• Members of the previous forum can retrieve their temporary password here, (login and check your PM).

Ethanol: the solvent you can make at home

Migrated topic.

Dorge

Chen Cho Dorge
OG Pioneer
Now a lot of people will scoff at working with ethanol for a lot of reasons... but swim like adapting things so he can work with it, even if it means its not AS effective. People seem to use Acetone when they could just use ethanol. I dont get it personally... there seems no advantage to that.
The best thing about ethanol is that you can make it at home... and no one is the wiser...
For a simple look at how to make your own home made hooch/solvent
check out the easy still... its like making coffee!

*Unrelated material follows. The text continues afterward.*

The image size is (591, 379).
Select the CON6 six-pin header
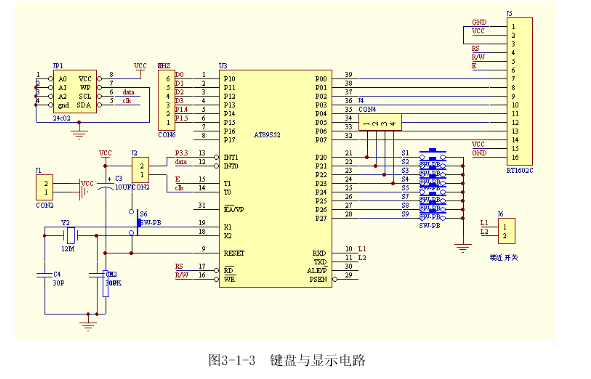pyautogui.click(x=166, y=100)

You dont have to worry about evaporating toxic solvents, and evaping ethanol can easily happen indoors.
There are advantages as well as disadvantages for sure... But THis is where i think learning the skills of herbalism come in really handy.
 
I must second benzyme's post... pure acetone is not toxic and it evaps clean, is a normal human metabolite and present in small amount in fruits and so on.

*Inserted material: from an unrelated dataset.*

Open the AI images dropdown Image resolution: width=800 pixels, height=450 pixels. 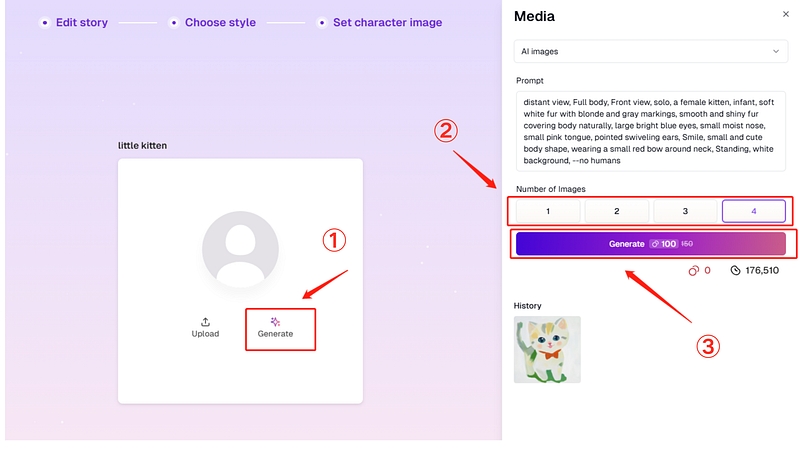650,50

In any case, thanks for the input! I would love to get a still :)
 
I still dont want to breath it... I never said acetone was toxic, I talked about toxic solvents in general.... but let me ask you this smarmey ones... would you take a shot of acetone or any of your other solvents?
 
How much does it cost to produce a, say litre of ethanol when using easystill? How much more (or less) ecological is that compared to the production of the same amount of industrially produced ethanol?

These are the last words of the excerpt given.